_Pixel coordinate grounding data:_
———
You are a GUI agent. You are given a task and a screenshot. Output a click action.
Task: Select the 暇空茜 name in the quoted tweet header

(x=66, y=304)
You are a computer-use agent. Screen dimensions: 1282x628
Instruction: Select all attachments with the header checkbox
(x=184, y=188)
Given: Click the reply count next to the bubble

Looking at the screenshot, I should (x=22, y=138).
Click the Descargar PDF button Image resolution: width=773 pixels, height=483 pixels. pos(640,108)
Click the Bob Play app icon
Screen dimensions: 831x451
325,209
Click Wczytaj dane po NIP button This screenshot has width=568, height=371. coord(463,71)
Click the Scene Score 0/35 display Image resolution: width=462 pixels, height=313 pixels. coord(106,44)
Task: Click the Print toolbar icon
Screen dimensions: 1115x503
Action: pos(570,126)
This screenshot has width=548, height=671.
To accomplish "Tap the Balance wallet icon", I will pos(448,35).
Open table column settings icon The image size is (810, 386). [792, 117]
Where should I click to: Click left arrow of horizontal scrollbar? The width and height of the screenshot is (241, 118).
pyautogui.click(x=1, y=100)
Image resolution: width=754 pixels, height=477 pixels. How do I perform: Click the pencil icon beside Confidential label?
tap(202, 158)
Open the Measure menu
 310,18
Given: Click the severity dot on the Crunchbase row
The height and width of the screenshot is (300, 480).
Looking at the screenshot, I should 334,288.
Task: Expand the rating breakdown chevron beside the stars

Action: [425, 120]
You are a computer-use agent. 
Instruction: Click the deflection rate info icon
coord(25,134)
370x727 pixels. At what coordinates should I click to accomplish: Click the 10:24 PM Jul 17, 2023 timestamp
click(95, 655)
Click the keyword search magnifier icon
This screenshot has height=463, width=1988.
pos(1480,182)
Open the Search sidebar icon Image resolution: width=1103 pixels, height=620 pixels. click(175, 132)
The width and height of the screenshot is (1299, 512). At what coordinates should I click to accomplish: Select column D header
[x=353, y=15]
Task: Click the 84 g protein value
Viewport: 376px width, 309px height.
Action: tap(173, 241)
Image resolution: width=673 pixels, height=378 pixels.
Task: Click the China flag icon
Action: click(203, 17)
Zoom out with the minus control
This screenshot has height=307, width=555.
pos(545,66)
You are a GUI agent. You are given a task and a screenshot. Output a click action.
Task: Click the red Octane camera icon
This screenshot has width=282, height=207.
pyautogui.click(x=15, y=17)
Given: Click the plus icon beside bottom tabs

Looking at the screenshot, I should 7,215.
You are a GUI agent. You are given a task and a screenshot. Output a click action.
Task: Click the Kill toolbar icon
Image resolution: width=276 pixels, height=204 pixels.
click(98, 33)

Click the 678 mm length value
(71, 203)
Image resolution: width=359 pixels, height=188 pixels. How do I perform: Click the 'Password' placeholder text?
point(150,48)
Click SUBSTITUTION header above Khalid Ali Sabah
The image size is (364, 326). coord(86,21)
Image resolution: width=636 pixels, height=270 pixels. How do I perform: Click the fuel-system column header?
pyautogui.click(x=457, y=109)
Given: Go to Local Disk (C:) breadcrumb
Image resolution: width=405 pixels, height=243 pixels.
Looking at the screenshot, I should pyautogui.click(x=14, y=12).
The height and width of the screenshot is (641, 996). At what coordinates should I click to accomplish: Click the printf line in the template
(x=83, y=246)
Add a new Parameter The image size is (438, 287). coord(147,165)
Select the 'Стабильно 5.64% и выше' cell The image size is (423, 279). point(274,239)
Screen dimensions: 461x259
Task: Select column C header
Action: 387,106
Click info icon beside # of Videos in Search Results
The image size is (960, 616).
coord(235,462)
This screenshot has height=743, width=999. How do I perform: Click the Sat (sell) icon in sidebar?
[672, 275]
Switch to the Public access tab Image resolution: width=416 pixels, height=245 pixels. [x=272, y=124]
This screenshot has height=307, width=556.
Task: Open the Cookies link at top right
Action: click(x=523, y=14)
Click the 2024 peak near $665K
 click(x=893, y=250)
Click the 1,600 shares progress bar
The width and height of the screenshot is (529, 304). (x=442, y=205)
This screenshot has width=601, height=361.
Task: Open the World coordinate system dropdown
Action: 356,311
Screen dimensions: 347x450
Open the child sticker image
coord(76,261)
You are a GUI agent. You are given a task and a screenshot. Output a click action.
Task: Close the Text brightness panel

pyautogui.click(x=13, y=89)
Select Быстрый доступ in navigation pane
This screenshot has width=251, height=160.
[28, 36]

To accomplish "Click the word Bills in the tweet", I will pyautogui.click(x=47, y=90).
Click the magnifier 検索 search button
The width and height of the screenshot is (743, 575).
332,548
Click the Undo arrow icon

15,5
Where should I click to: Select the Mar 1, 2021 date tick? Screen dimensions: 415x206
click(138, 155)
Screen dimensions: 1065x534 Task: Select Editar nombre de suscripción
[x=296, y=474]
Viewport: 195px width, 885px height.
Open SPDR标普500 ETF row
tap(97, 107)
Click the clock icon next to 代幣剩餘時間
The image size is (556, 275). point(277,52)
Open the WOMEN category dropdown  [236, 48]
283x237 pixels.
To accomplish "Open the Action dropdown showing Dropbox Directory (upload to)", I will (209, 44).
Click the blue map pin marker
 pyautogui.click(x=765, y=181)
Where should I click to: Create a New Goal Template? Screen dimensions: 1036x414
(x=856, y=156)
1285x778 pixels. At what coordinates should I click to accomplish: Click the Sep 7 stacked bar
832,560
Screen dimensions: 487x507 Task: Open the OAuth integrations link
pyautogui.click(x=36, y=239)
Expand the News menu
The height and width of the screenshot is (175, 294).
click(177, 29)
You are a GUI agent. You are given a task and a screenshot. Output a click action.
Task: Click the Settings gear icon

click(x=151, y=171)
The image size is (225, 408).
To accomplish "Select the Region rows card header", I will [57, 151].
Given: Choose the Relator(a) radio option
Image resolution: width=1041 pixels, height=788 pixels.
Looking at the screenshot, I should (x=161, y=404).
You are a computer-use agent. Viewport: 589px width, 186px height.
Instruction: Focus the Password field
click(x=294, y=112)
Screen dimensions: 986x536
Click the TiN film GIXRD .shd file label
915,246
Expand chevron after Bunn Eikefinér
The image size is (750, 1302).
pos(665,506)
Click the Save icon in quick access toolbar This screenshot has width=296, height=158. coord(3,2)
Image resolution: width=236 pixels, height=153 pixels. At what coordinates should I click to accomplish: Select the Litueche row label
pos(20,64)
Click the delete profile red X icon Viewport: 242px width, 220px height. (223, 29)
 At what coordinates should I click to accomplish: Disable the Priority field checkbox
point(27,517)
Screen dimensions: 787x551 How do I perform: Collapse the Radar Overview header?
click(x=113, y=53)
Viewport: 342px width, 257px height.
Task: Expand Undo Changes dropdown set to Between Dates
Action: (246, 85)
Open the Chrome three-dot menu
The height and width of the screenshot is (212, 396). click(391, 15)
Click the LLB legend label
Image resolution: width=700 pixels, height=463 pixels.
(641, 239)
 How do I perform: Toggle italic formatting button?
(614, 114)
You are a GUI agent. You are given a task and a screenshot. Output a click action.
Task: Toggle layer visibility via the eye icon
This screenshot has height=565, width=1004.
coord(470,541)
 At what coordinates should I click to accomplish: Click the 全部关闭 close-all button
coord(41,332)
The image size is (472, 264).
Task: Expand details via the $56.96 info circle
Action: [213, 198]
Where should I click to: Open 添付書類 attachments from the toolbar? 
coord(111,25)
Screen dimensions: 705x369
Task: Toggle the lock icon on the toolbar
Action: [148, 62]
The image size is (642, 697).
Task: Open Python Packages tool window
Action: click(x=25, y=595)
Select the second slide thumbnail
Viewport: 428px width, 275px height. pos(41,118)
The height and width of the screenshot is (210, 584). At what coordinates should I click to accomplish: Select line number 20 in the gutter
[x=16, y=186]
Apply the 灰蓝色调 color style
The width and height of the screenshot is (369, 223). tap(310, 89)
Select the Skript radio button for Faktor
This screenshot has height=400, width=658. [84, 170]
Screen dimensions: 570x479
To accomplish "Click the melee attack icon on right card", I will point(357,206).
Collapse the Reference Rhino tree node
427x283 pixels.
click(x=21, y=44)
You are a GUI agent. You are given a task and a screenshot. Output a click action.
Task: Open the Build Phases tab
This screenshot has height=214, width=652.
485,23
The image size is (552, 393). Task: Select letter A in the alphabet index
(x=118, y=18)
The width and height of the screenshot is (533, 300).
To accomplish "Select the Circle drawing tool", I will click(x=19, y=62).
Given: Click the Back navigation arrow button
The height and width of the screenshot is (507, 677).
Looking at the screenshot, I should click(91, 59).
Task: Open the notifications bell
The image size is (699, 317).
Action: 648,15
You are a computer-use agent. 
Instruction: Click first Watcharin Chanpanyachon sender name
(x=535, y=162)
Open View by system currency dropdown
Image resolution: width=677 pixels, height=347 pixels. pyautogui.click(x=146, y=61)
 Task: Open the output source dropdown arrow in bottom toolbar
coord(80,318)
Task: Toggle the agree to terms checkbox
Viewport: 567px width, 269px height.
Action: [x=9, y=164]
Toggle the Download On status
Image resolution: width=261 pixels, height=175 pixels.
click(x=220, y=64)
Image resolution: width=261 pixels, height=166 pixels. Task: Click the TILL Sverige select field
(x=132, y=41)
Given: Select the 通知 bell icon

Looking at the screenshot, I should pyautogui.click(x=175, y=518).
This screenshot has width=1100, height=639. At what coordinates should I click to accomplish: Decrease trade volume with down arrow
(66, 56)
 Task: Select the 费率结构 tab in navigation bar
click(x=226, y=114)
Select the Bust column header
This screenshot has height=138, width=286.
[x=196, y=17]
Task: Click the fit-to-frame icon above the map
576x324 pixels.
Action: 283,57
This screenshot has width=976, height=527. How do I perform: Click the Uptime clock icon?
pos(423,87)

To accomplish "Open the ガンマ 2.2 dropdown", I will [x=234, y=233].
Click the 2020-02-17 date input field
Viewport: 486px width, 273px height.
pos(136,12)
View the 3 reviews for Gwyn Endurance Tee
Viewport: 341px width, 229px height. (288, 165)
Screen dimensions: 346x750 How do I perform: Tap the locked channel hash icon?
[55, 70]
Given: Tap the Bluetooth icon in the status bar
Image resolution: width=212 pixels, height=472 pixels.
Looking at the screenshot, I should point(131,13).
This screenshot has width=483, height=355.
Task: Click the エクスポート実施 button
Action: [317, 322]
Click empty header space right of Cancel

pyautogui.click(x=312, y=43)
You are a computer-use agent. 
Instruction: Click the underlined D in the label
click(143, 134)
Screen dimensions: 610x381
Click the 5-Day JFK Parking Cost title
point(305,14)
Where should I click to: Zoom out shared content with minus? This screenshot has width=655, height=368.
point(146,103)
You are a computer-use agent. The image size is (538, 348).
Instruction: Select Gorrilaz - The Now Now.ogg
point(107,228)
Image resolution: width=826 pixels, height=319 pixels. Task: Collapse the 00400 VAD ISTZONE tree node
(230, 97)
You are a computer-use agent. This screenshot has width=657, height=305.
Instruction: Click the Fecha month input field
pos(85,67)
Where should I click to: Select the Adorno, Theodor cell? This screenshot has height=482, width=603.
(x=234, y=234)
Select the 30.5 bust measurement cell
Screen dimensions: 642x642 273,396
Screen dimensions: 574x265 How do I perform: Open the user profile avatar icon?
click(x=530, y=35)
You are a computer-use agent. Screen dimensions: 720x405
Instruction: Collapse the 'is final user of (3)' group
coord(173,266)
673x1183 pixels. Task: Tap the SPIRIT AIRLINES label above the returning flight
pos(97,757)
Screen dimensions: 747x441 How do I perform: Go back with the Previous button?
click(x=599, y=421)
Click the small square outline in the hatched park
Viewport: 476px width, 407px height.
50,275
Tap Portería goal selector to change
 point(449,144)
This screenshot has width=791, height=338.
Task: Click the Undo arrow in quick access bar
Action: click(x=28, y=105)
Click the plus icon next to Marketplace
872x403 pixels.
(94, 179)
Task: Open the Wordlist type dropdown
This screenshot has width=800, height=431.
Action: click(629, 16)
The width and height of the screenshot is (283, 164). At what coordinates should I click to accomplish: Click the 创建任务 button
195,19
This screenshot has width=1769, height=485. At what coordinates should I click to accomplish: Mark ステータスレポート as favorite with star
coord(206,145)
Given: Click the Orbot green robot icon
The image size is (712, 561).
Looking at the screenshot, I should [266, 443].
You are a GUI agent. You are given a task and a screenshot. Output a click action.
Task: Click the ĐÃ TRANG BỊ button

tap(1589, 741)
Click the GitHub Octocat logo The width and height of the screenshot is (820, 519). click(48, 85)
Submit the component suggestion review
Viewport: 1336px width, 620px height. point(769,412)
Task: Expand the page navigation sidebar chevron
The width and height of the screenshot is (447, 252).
———
_Required action:_ Set down, unchanged, only those lines above that fall between the line with "283x237 pixels." and the line with "Expand chevron after Bunn Eikefinér", the two end lines included.

_Result for this exercise:_
283x237 pixels.
To accomplish "Open the Action dropdown showing Dropbox Directory (upload to)", I will (209, 44).
Click the blue map pin marker
 pyautogui.click(x=765, y=181)
Where should I click to: Create a New Goal Template? Screen dimensions: 1036x414
(x=856, y=156)
1285x778 pixels. At what coordinates should I click to accomplish: Click the Sep 7 stacked bar
832,560
Screen dimensions: 487x507 Task: Open the OAuth integrations link
pyautogui.click(x=36, y=239)
Expand the News menu
The height and width of the screenshot is (175, 294).
click(177, 29)
You are a GUI agent. You are given a task and a screenshot. Output a click action.
Task: Click the Settings gear icon

click(x=151, y=171)
The image size is (225, 408).
To accomplish "Select the Region rows card header", I will [57, 151].
Given: Choose the Relator(a) radio option
Image resolution: width=1041 pixels, height=788 pixels.
Looking at the screenshot, I should (x=161, y=404).
You are a computer-use agent. Viewport: 589px width, 186px height.
Instruction: Focus the Password field
click(x=294, y=112)
Screen dimensions: 986x536
Click the TiN film GIXRD .shd file label
915,246
Expand chevron after Bunn Eikefinér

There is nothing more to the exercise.